Бережно, словно свое собственное дитя, Эстебан завернул его в свою куртку, и тот, кажется, заснул с крохотным пальчиком на устах. Но напоследок, перед самым уходом барона, тот обратился к господину.

– Как мне объяснить его появление? И какое дать ему имя?

– Аспид. – небрежно только и сказал барон, принявшись следить за тем как кучер управляется с багажом.

На том будущая жизнь незваного подкидыша определилась благовременным стяжанием.

И имя, дарованное ему, заключило заветом его дальнейшую судьбу.

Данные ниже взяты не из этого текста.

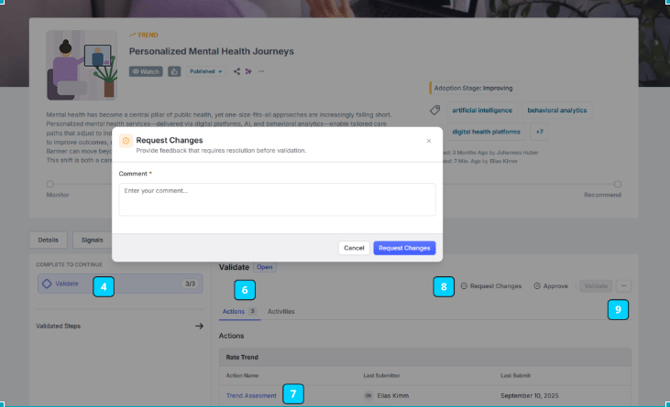Image resolution: width=670 pixels, height=407 pixels.
Task: Open the three-dot menu beside Published
Action: [261, 71]
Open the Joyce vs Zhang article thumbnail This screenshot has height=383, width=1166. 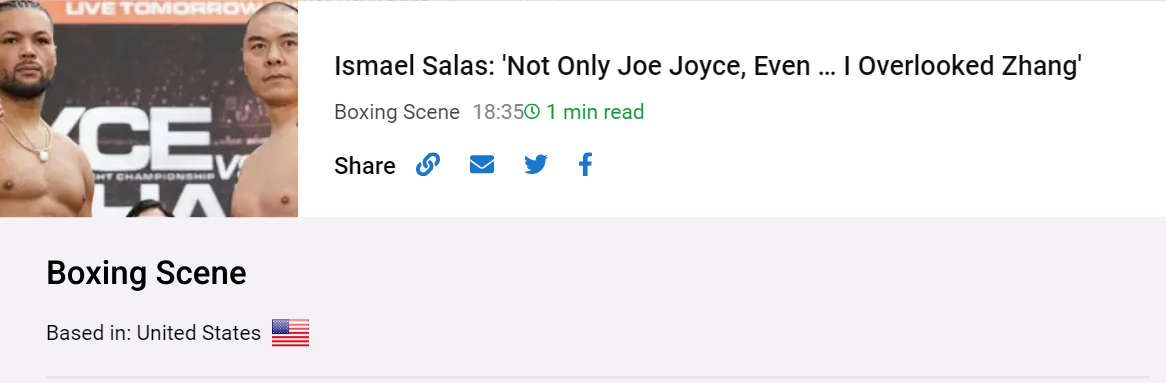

История вторая. О скорпионе и о том, насколько вольны современные своенравные нравы

Аспид нежной кожей ощутил как грубые и в то же время заботливые руки прикоснулись к нему, затем понесли над землею в неизвестном направлении, в этом коконе было тепло, здесь приятно пахло. Недавно он ощущал лишь как грязевые капли, небрежно окропляющие его личико, холодили кожу, и совсем рядом вертится нечто большое, готовое в любой момент погубить его жизнь. Несколько минут назад, то смертоносное устройство постепенно замедлялось, затем вовсе остановило свой бешеный бег и, разлепивши глазки, он начал созерцать фигуры, контуры предметов, затем коричневые пальцы, прикасающиеся к тому месту, где он находился. И эти самые туземные десницы уволокли наружу его озябшее тельце, когда недружелюбный человек что-то произнес, те загорелые руки крепко сжали находку и отпустили в новое место, которое было куда хуже, чем предыдущее. Однако он, венец творения, не приклонился пред этим огромным миром, ибо он больше всего мира.

Отныне же, то стало минувшим прошлым, которое вскоре забудется, слишком мучительно рождение человека, и может быть, смерть также однажды предастся забвению. Память не соизволит запечатлеть начало и конец, значит, мы не рождаемся и не умираем, мы живем вечно – думал малыш, наблюдая за мелькающими видениями окружения – люди вокруг суетятся, хлопочут надо мной, и думают, будто я ничего не понимаю, но я ведаю все тайны мироздания, во мне более знаний, чем в них, моя мудрость не ограничена мнимой реальностью и не извращена воображением, я прибываю в первозданной Истине, которая по сути своей непостижима. Покуда Аспид мыслил, его подхватили другие длани, он ощутил другое, женское тепло, прикасания были усталые, наиграно любящие.